**Provided passage**
##############################

Late afternoon we finally reach our camp. It is a small rustic cabin beside a lake called Fish Lake. People from the community some times drive up here in fall time for fishing Arctic Char. The land are snow covered in October month and the lake is covered with one foot ice late in October. The fishing methods are always the same here in the arctic; fishing with nets under the ice. Arctic Char is preferred over the Lake Trout that often is given to the dogs.
Jack beside our first camp at Fish Lake. The big sledges are voluminous and can carry at lot of equipment.
Clearing the entrance door for snow we step inside for a cup of coffee and relax a bit before we plan to take a trip around the lake looking for wildlife.
After the break we go outside and disconnect the sledges from the snowmachines. Only 50m away we suddenly discover fresh tracks of 2 wolves just passing by. The must have been here while we relaxed inside the cabin!
Fresh Wolf Tracks in evening light close to our cabin at Fish Lake.

##############################

**Supplied data**
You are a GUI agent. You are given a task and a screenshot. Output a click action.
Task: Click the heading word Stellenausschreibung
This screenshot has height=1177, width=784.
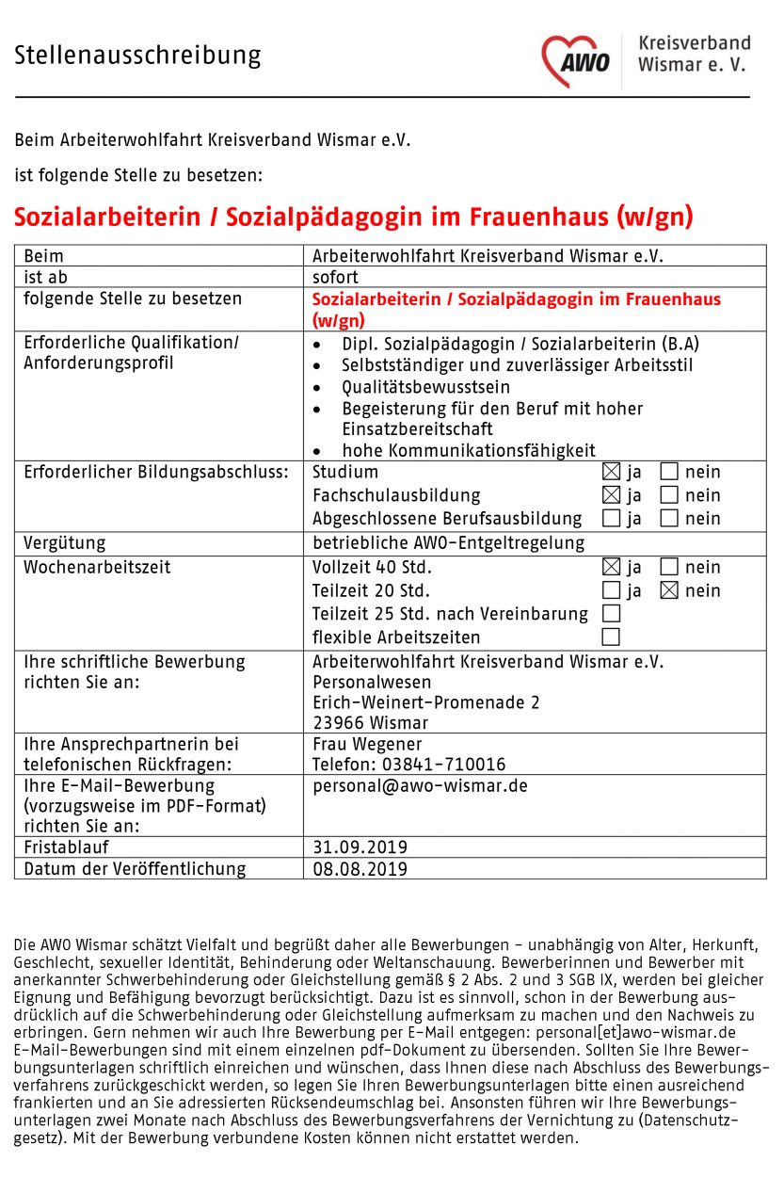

##############################

**Given instruction 1**
Render this sentence from the Fish Lake account in German: "After the break we go outside and disconnect the sledges from the snowmachines."
**Given instruction 2**
Write the next part of the Fish Lake account, starting after its final line.

**Task response 1**
Nach der Pause gehen wir nach draußen und koppeln die Schlitten von den Schneemobilen ab.

**Task response 2**
We follow the wolf tracks and hope to see them ahead of us. But wolves are extremely smart and do absolutely not like the sound of snowmachines, so the chances of seeing them are not so great. We encounter several herds of Muskoxen and also observe a lot of fresh wolf tracks in this area. It is obvious that there is a pack of wolves here that hunt Muskoxen. I am interested in which subspecies of wolf that inhabit this land. Is it the Arctic Wolf (Canis lupus arctos) or the Tundra Wolf (Canis lupus nubilus) ? I have not found anything about this in the literature and want to see myself before I suggest what specific subspecies this can be. A special subspecies named Canis lupus bernardi inhabited Victoria and Banks Islands in earlier days. This wolf, described as white and black-tipped hair along the spinal ridge, became extinct sometime between 1918 and 1952. We are so close to the wolves now that there are still some warmth in the tracks left (he-he !!) after them. The wolves escaped by climbing up some steep hills ahead of us.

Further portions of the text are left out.